|Hologic CEO Rob Cascella|
Hologic ($HOLX) is still sorting out its business units after buying Gen-Probe for $3.8 billion, and the company took a deeper loss in the second quarter despite a 30% increase in total sales.
The diagnostics giant posted a $51.1 million net loss on the quarter, topping a $40.3 million charge in the same period last year thanks to spiking selling costs and a 69.4% jump in R&D spending.
However, on the revenue side, Hologic continues to see the benefits of the Gen-Probe buy, watching its diagnostics revenue nearly double to $296.5 million. Breast health sales stayed mostly flat at $220.1 million as declines in product sales negated an increase in service revenues from digital mammography. Gynecological surgery revenue slipped 4.5% to $73.7 million, while skeletal health declined 4.7% to $22.4 million.
Now Hologic is trimming its full-year revenue guidance, expecting up to $2.55 billion in sales--27% growth over last year--which is down from the high end of $2.64 billion the company forecast at the end of 2012.
But CEO Rob Cascella said Hologic's core business is still competitive, and the company has been paring down its units to be more efficient, in January selling the Lifecodes segment to Immucor for $85 million and shuttering an Indiana Breast Biopsy Solutions facility.
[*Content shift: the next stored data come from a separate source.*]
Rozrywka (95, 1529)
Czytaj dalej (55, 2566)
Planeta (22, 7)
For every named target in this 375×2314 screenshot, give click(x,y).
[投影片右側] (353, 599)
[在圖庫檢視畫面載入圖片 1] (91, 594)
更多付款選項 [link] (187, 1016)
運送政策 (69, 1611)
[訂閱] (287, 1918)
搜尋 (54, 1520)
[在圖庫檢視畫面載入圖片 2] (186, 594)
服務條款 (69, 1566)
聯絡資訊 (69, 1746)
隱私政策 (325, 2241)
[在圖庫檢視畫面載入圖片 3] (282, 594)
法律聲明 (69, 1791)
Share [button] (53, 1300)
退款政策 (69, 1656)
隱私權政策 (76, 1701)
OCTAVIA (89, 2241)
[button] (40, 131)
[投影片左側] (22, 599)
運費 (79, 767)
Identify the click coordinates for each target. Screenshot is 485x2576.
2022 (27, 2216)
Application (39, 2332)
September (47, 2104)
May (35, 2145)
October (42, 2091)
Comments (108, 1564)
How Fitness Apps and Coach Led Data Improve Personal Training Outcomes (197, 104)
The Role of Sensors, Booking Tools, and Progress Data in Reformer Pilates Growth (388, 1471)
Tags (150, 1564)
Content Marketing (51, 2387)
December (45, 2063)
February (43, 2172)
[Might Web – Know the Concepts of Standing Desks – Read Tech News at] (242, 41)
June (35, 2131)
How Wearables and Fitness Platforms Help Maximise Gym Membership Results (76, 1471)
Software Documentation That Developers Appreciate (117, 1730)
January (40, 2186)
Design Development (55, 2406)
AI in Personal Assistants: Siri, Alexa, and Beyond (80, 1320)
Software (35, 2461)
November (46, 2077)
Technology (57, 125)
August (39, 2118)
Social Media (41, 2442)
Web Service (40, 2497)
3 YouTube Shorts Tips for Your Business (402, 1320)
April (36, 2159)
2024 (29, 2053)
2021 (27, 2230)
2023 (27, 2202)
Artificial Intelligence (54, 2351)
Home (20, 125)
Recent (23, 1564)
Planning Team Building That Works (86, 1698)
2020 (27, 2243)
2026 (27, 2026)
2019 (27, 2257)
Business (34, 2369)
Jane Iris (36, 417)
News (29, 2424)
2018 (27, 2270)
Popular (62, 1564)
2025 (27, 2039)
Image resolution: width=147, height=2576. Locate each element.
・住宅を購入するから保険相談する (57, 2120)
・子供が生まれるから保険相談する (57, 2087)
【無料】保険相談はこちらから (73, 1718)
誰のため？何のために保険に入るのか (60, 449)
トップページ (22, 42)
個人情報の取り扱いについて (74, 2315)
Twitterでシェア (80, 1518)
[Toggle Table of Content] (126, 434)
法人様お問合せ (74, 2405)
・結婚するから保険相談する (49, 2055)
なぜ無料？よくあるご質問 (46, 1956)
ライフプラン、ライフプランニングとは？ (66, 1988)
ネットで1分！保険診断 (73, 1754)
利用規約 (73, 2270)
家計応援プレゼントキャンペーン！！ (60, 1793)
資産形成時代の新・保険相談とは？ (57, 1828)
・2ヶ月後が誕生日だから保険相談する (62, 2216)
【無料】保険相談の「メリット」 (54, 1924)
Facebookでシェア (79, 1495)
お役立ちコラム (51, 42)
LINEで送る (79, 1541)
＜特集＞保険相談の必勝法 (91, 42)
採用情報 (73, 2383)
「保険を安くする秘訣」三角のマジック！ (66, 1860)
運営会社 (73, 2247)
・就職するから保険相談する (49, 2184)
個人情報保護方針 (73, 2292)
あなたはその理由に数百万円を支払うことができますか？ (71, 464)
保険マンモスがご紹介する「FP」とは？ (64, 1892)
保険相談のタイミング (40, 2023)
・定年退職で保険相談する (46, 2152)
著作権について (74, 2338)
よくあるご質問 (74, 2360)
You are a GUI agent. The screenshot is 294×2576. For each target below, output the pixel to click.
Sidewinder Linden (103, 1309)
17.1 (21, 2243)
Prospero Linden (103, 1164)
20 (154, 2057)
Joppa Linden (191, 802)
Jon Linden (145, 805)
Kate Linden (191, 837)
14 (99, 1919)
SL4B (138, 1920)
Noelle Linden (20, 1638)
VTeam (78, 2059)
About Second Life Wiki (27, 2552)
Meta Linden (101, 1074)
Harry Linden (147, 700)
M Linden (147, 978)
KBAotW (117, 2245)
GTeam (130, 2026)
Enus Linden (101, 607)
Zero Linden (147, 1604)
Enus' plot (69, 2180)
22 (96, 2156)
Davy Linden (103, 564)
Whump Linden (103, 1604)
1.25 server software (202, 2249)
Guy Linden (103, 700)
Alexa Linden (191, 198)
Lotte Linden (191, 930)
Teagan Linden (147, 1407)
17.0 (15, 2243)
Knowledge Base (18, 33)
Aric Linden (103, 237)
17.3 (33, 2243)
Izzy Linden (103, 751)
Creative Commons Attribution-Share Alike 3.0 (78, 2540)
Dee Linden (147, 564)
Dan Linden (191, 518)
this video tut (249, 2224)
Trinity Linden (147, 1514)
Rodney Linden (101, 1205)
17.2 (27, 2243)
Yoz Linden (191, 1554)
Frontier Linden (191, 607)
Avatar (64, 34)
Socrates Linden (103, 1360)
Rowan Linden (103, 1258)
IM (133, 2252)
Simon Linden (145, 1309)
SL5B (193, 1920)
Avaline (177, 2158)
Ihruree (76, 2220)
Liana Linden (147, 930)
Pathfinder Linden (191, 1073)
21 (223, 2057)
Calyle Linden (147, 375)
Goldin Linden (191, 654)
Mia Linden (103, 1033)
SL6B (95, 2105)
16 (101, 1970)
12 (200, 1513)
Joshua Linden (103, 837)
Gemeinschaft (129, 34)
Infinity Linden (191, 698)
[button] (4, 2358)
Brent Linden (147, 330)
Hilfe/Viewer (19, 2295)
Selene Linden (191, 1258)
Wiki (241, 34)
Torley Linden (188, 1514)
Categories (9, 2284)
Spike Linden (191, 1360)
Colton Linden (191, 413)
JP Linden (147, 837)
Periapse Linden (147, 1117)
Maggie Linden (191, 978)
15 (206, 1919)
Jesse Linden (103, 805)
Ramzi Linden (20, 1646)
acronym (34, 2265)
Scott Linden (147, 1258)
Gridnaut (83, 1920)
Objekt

"The fundamental long-term revenue growth drivers of our business remain strong," Cascella said in a statement. "Adoption of our 3-D mammography is accelerating with a growing backlog of sales orders in our breast health business. The Gen-Probe acquisition has greatly strengthened our diagnostics business, and we are seeing increasing numbers of diagnostics account conversions and competitive wins."